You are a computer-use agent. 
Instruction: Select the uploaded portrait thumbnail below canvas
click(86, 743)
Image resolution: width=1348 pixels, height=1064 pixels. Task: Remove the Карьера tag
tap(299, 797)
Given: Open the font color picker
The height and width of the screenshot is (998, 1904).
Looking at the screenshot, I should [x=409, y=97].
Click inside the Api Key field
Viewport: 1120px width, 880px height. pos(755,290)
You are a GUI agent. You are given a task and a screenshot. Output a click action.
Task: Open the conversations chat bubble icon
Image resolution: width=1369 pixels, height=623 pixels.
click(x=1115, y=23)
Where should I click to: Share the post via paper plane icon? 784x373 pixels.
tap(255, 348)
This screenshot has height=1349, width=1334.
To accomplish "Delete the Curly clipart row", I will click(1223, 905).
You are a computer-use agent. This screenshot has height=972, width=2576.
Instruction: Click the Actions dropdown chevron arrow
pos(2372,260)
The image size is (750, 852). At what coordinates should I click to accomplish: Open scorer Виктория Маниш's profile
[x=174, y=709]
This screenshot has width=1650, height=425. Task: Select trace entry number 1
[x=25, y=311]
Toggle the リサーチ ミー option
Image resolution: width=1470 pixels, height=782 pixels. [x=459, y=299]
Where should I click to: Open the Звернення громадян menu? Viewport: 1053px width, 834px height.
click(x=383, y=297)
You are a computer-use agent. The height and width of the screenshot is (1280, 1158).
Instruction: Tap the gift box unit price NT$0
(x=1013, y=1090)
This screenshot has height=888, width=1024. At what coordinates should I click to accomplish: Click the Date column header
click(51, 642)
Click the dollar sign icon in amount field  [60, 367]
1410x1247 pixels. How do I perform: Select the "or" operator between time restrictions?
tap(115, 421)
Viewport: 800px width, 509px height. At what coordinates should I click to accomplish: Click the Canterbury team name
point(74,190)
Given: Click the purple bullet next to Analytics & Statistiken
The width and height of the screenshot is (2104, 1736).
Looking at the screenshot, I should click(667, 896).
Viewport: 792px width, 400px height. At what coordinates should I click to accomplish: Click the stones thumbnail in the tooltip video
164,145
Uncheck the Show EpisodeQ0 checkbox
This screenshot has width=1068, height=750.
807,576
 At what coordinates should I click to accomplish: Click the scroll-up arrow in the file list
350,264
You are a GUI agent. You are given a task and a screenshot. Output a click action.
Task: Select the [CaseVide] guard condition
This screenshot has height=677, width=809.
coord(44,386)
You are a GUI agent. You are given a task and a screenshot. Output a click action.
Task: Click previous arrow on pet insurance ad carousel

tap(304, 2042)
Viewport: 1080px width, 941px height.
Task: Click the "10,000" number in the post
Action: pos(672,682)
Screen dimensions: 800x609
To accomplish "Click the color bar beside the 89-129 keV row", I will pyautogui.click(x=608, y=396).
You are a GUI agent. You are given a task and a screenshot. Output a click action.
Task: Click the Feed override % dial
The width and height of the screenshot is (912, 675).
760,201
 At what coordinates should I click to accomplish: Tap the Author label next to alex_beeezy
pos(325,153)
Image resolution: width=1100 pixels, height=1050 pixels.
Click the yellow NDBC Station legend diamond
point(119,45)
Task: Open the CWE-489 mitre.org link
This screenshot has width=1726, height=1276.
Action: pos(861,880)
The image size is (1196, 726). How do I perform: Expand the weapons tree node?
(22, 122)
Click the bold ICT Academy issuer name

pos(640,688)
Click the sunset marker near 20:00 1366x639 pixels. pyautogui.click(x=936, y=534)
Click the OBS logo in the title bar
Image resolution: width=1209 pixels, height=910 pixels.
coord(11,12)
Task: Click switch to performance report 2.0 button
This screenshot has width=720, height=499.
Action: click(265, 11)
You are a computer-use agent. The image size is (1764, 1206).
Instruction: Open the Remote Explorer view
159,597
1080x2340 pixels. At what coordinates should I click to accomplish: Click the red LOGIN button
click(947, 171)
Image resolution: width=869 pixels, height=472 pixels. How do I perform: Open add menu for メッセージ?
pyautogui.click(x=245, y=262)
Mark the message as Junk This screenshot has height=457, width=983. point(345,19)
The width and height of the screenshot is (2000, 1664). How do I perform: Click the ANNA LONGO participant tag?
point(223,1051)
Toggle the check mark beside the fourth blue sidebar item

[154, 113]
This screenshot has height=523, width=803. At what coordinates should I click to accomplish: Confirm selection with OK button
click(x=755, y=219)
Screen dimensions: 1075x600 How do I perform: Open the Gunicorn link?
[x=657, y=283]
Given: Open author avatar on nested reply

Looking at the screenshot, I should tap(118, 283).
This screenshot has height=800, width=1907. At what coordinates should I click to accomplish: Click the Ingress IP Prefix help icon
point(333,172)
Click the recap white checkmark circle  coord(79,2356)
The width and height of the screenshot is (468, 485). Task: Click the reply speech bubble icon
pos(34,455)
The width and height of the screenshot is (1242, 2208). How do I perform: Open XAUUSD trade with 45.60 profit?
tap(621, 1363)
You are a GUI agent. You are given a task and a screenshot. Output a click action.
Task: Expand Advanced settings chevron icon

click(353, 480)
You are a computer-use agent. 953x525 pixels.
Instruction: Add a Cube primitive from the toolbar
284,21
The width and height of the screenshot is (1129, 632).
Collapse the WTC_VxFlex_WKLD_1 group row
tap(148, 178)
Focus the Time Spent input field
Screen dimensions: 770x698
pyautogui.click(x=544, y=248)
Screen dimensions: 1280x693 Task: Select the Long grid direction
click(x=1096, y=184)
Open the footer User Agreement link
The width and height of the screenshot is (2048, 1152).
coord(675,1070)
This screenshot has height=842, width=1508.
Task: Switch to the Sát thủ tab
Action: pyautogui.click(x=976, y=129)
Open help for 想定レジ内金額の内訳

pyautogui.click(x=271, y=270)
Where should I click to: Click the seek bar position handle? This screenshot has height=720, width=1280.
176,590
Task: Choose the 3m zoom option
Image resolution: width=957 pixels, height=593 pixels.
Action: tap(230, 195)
* * *
■ GOAL OF THE EXERCISE ■
Quote the listing above from its first line to the line with "Given: Open the font color picker", inclusive, and add nothing.

■ RESPONSE TO THE EXERCISE ■
You are a computer-use agent. 
Instruction: Select the uploaded portrait thumbnail below canvas
click(86, 743)
Image resolution: width=1348 pixels, height=1064 pixels. Task: Remove the Карьера tag
tap(299, 797)
Given: Open the font color picker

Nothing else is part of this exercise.